FIG. 3.

Complementation of YopD secretion. Y. enterocolitica sycD expressing SycD-FT, Scc1-FT, Scc2-FT, and Scc3-FT or Y. enterocolitica WT and sycD (ΔsycD) were cultivated in the presence (+) or absence (−) of 2.5 mM Ca²⁺. Cultures were incubated at 26°C for 2 h and then shifted to 37°C. IPTG was added to 0.1 mM at the time of temperature shift to achieve induction of trans genes. After 4 h of growth at 37°C, 1.0-ml volumes were harvested and directly precipitated with TCA for TC samples or fractionated into samples representing CS prior to concentration.
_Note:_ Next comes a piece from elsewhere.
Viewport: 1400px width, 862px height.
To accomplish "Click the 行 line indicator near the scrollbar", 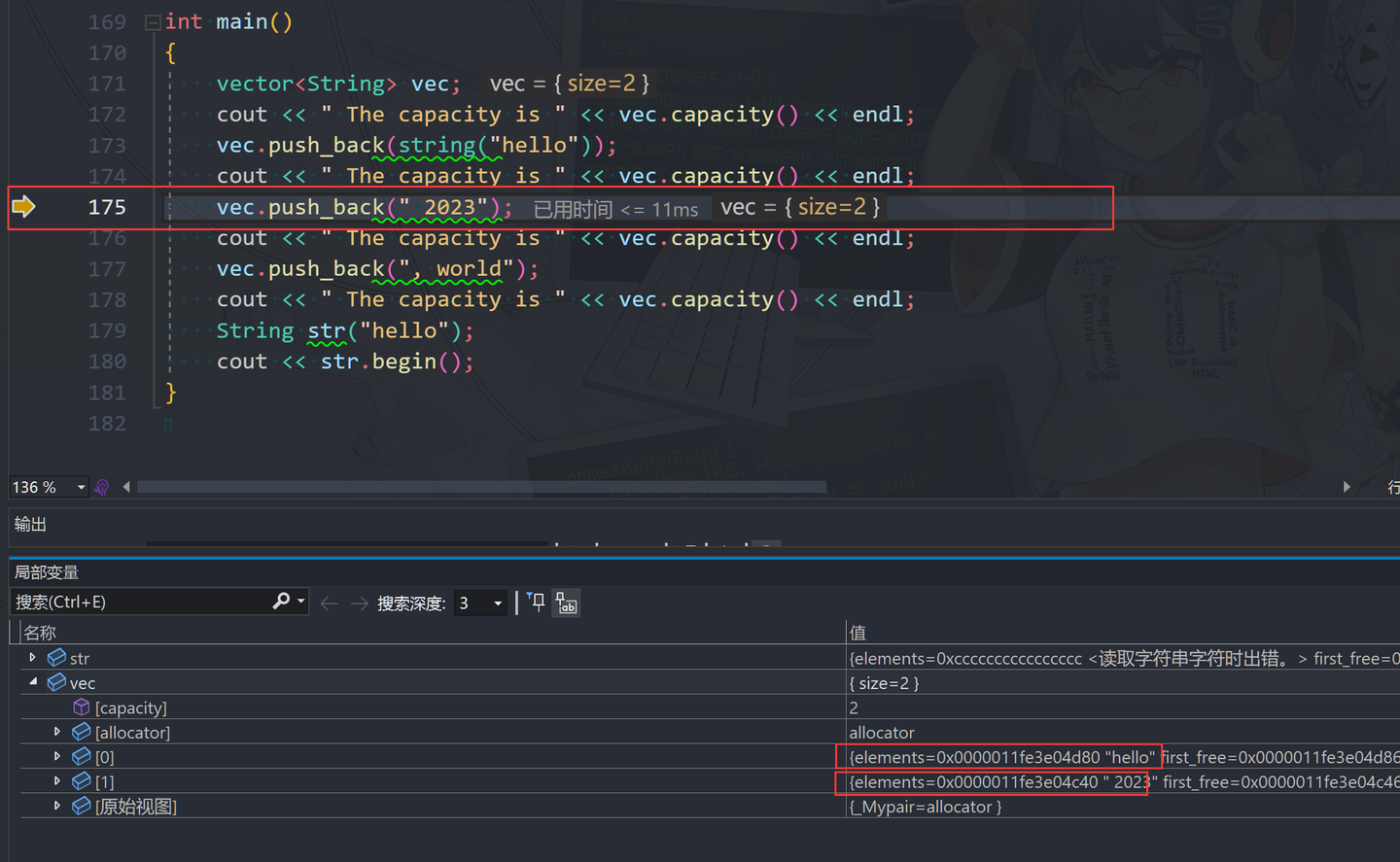I will tap(1392, 487).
Material corresponding to 0.05 OD₆₂₀/ml of original cultures for CS and 0.02 OD₆₂₀/ml for TC was resolved in 12% (wt/vol) polyacrylamide gels. Flag-tagged SycD, Scc1, Scc2, and Scc3 were detected by immunoblotting with α-Flag M2, and YopD and YopE were detected with α-YopD and α-YopE, respectively. Immunoblots were probed with β-lactamase-specific antibodies as a control for cell lysis. Proteins were visualized by probing with alkaline phosphatase-conjugated secondary antibodies and development with NBT-BCIP.